The Superior Mayor of Bogota, as the highest official within the district administration has various and ample prerogatives when it comes to the entities that make up the Central and decentralized sectors and the local municipalities. Their influence is greater in those entities that make up the central sector, lesser in the decentralized entities, and limited in the local municipalities.

=== Centralized and decentralized entities ===
The entities that make up the district administration are created by law or by city ordinances. It is through this entities that the mayor can execute their functions. Centralized entities do not have legal personality and are all under the direct responsibility of the superior mayor's office. Decentralized entities on the other hand are administratively autonomous and have judicial personality, nevertheless the managers in charge of the decentralized entities as well as the majority of their respective boards are appointed by the mayor.

==== Centralized dependencies ====
The centralized entities that make up the central sector are:
- The General Secretariat.
- The District Secretariat of Governance.
- The Official Firefighter's brigade.
- The District Secretariat of Finance.
- The District Secretariat of Planning.
- The District Secretariat of Economic Development.
- The District Secretariat of Education.
- The District Secretariat of Health.
- The District Secretariat of Social Integration.
- The District Secretariat of Culture, Sports and Recreation.
- The District Secretariat of the Environment.
- The District Secretariat of Mobility.
- The District Secretariat of Habitat.
- The District Secretariat of Women's issues.

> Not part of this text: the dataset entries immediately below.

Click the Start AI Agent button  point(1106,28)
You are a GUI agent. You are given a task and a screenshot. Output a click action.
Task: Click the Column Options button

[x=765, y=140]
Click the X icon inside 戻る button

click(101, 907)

==== Decentralized entities ====
Decentralized entities, as stated above are somewhat autonomous. Nevertheless, its top officials are appointed by the Superior Mayor's Office and thus tend to follow the same political lines as the city's administration. They have judicial personality which allows them to file lawsuits and be sued on their own responsibility. They have an independent budget which may not be modified by the mayor once approved by the council. Some of this centralized entities operate as part of the public sector, while others, called vinculated decentralized entities, operate as private enterprises own or partly owned by the city's government. Each decentralized entity is ascribed(if it belongs to the public sector) or vinculated (if it operates as a private enterprise) to a centralized dependency. For instance the Lottery of Bogota (a private enterprise wholly owned by the city's Government) is vinculated to the Distrital Secretariat of the Treasury.

===== Notable examples of (public) decentralized entities =====
Source:
- Special Registry Administrative Unit.
- Prevention and Attention to Emergency Fund.
- District Institute of Tourism (IDT).
- The 22 hospitals owned by the city.
- District Sports and Recreation Institute (IDRD).
- Bogota Philharmonic Orchestra.
- Botanical Garden Jose Celestino Mutis.
- Urban Development Institute (IDU).

===== Notable examples of vinculated decentralized entities =====
- Lottery of Bogota.
- Francisco Jose de Caldas Distrital University.
- Capital Salud E.P.S. S.A.S (healthcare provider).
- Canal Capital (TV channel).
- Transmilenio S.A.
- Empresa Metro de Bogotá EMB.
- Empresa de Telecomunicaciones de Bogotá ETB (telephony provider).
- Empresa de Energía de Bogotá EBB (electricity utility company).
- Empresa de Acueducto y Alcantarillado EAAB (water works utility company).

=== Local mayors ===
Local mayors are elected by the local administrative councils out of a three-candidate shortlist elaborated by the superior mayor.